>>>>

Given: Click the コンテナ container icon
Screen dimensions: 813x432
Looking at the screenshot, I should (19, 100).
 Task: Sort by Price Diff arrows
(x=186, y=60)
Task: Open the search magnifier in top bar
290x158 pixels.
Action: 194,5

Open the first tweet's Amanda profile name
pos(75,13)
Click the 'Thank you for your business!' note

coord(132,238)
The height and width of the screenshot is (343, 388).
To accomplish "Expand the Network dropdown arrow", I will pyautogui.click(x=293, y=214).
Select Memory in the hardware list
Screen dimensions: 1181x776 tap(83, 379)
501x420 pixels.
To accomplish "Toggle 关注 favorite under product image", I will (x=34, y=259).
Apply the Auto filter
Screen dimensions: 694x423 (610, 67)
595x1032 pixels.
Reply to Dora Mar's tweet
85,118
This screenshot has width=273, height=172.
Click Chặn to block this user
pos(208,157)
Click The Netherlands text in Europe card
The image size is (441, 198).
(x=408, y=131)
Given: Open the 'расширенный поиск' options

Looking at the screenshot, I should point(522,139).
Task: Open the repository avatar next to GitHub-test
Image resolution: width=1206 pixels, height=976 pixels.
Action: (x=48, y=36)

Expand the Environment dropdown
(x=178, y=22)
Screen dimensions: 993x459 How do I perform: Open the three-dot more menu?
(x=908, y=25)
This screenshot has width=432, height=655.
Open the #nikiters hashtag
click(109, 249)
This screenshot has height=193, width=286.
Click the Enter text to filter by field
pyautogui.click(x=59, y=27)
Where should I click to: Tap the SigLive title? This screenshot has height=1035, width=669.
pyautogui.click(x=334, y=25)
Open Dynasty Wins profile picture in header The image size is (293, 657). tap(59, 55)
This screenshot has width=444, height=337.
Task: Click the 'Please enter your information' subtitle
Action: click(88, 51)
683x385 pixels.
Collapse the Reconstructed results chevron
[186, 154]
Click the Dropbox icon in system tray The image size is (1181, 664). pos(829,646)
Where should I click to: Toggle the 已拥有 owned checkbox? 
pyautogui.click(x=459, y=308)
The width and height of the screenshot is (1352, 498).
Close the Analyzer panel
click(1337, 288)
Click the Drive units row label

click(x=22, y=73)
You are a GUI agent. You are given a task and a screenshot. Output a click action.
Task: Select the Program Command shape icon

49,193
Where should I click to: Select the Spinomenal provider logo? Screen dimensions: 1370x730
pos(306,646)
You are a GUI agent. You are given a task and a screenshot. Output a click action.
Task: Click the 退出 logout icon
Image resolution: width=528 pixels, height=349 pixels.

<<<<

▶ _Problem statement_
Identify the lines above that contain the word "will", then copy them.

▶ _Written reply_
To accomplish "Expand the Network dropdown arrow", I will pyautogui.click(x=293, y=214).
To accomplish "Toggle 关注 favorite under product image", I will (x=34, y=259).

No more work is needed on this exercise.